=== Begin Enclosure ===
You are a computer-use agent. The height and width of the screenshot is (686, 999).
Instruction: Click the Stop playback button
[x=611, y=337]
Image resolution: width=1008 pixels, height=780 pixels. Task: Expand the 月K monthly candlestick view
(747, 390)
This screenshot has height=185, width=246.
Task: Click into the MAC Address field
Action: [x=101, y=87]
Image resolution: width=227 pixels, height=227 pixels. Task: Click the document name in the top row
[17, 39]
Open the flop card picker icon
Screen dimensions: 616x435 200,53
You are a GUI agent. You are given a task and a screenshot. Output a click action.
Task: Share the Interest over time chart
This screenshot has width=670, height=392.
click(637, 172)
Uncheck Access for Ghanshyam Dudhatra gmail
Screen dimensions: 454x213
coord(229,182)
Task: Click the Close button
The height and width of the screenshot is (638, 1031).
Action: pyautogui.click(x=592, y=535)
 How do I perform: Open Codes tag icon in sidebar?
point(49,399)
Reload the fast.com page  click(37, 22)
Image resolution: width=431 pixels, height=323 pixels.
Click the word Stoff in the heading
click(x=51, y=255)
=== End Enclosure ===
=== Begin Enclosure ===
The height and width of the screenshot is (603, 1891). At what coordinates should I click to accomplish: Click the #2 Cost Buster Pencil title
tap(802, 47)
=== End Enclosure ===
#### Work required:
Print, without alteration, only the lines above between the one holding "Image resolution: width=1008" and the one holding "Task: Click the Close button", inclusive.

#### Exercise solution:
Image resolution: width=1008 pixels, height=780 pixels. Task: Expand the 月K monthly candlestick view
(747, 390)
This screenshot has height=185, width=246.
Task: Click into the MAC Address field
Action: [x=101, y=87]
Image resolution: width=227 pixels, height=227 pixels. Task: Click the document name in the top row
[17, 39]
Open the flop card picker icon
Screen dimensions: 616x435 200,53
You are a GUI agent. You are given a task and a screenshot. Output a click action.
Task: Share the Interest over time chart
This screenshot has width=670, height=392.
click(637, 172)
Uncheck Access for Ghanshyam Dudhatra gmail
Screen dimensions: 454x213
coord(229,182)
Task: Click the Close button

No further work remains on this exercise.